The governor cast his top priority of the upcoming session — raising Maryland's minimum wage above $7.25 an hour — as crucial to helping the middle class. His revelation that state leaders are "zeroing in around the $10 an hour minimum wage in Maryland," marked the first time the governor set a dollar amount for the new wage.
O'Malley also said the state budget he will release this week will close what has been characterized as a structural budget shortfall, estimated to be roughly $500 million, "without any new taxes."
O'Malley demurred when asked about the bridge scandal engulfing his long-time political sparring partner Gov. Chris Christie of New Jersey, who is considered a Republican front-runner for the presidential nomination in 2016.
The scandal dominated political news this week after emails revealed top Christie aides orchestrated a four-day traffic jam in the New Jersey town of Fort Lee, reportedly as political retribution against the city's mayor. Christie gave a two-hour news conference apologizing to the people of New Jersey this week. O'Malley, who has frequently taken opportunities to jab at Christie, declined to do so Sunday.
"I don't know that I can really shed more light on it," O'Malley said. " I think this is something for the people of New Jersey to get to the bottom of."
The governor wasn't the only Maryland politician on the Sunday morning national talk show circuit: Baltimore Mayor Stephanie Rawlings-Blake appeared on "Meet The Press;" U.S. Rep. Elijah Cummings was on CBS' "Face the Nation"; and Sen. Ben Cardin and U.S. Rep.
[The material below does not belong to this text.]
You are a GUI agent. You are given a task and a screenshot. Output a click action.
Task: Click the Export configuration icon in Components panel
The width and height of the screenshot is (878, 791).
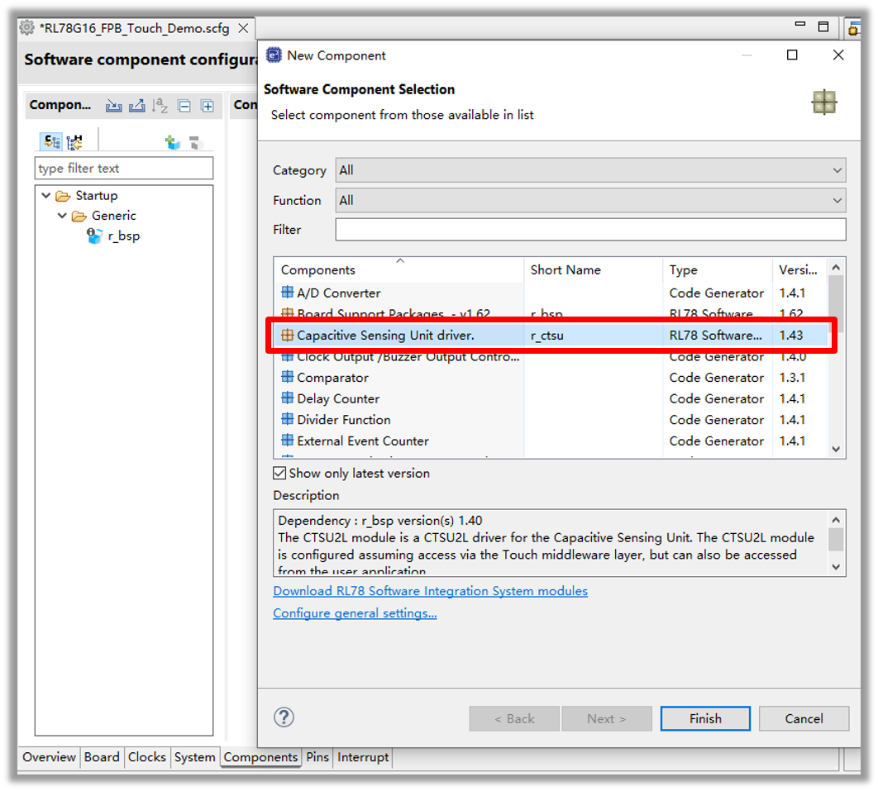tap(137, 106)
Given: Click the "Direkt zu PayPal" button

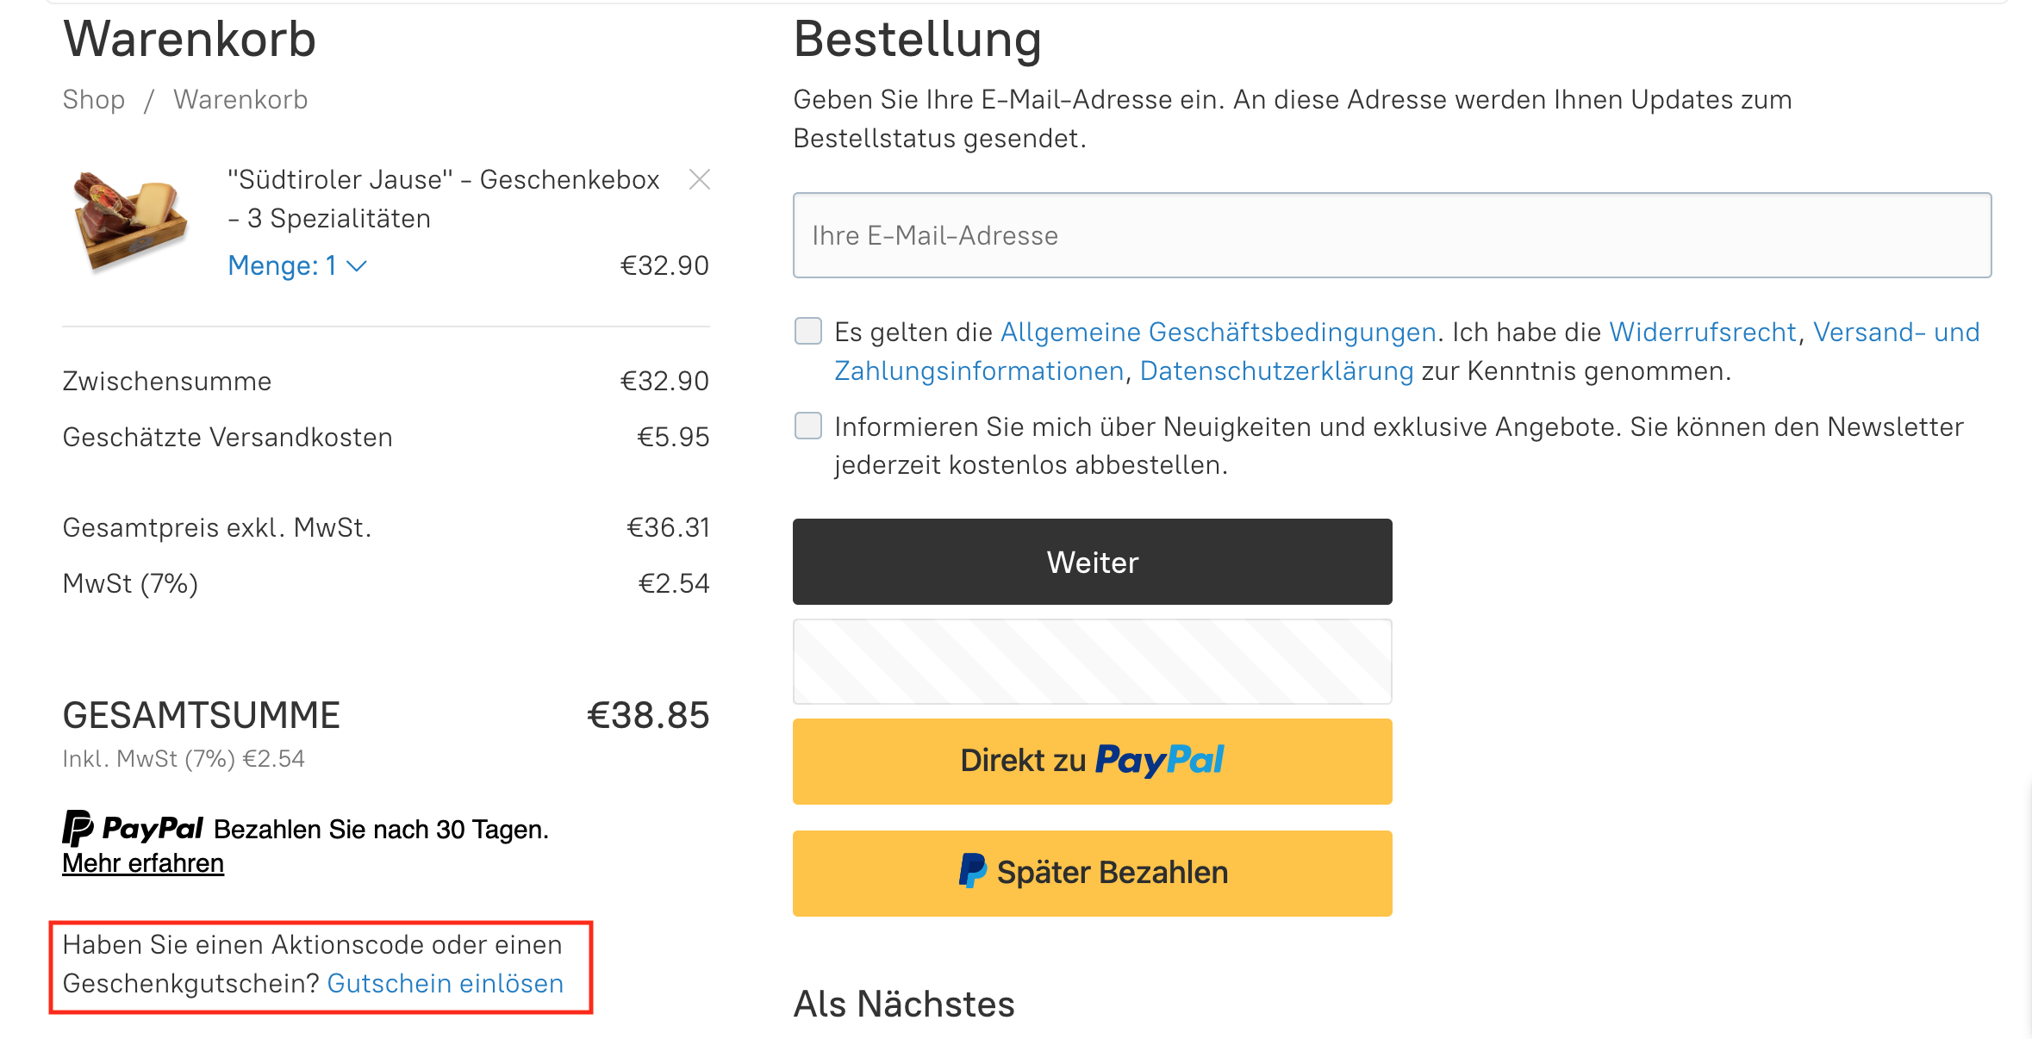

Chris Van Hollen appeared on "Fox News Sunday."
Rawlings-Blake, who is secretary of the Democratic National Committee, said she was "loathe" to criticize Republican Christie, but questioned the culture the governor created in his administration.
"When you set up this culture of callousness, and when you have a history of telling people to 'go blank themselves' and calling reporters 'idiots,' you can't play it both ways," said Rawlings-Blake, who's had her own icy exchanges with reporters in Baltimore in the past.